Illinois Democrats, with their early filing deadline, led off with a hyperpartisan plan that extended "bacon strip" districts from Chicago wards far out into the prairie. Republicans in other states have retaliated, as they did 10 years ago, with partisan plans of their own.
Some heavily Democratic states have yet to act. Maryland Democrats, having zeroed out one of the state's two Republicans 10 years ago, are poised to endanger the other this year. In New York, the Democratic legislature seems bent on bypassing a commission and imposing a plan to cut Republicans from eight seats to three.
California's commission has released some preliminary maps in a state that will lose a House seat for the first time in history. In Michigan and Arizona, there's controversy suggesting that independent commissions and their staff may not be as nonpartisan and impartial as they've been billed.
That stands to reason. Anyone interested enough in this stuff to be able to work out redistricting plans without years of tutelage can't help knowing the likely partisan effect of splitting a county horizontally or vertically.
But even the most politically adept redistricter doesn't know what lies ahead in the future. No one knew 10 years ago that Trump would make Republicans anathema to many white college graduates even while making them more acceptable to folks in rural areas. So, both parties lost supposedly safe seats in 2016, 2018 and 2020.
Democratic redistricters were able to help the party maintain House majorities as Republicans held the White House for 20 of 24 years from 1968 to 1992. But also Democrats, as the opposition party, then could adapt to local terrain and attack Republicans on locally unpopular administration policies. But starting in the 1990s, control of the White House has alternated, and neither party has held onto House majorities for the whole 10 years of a redistricting cycle.

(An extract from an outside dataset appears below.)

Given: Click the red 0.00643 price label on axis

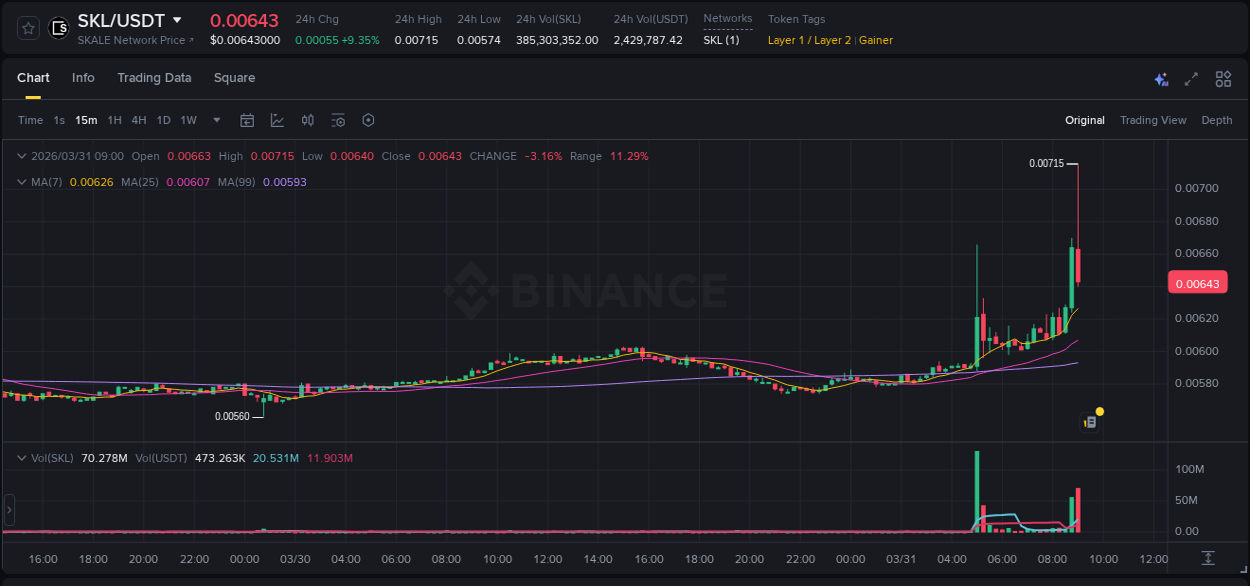Looking at the screenshot, I should tap(1197, 282).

Currently, Democratic voters' overconcentration in urban centers and university towns gives Republicans a structural advantage in one-person-one-vote redistricting, and their Trump-era gains among Hispanics help in Texas and Florida.
These factors, plus the sense that under the Biden Democrats, things (the border, inflation, crime, COVID-19) are spinning out of control, give Republicans an excellent chance of overturning Democrats' 222 to 213 majority in 2022. But redistricting can't lock in those advantages through 2030.
Michael Barone is a senior political analyst for the Washington Examiner, resident fellow at the American Enterprise Institute and longtime co-author of The Almanac of American Politics.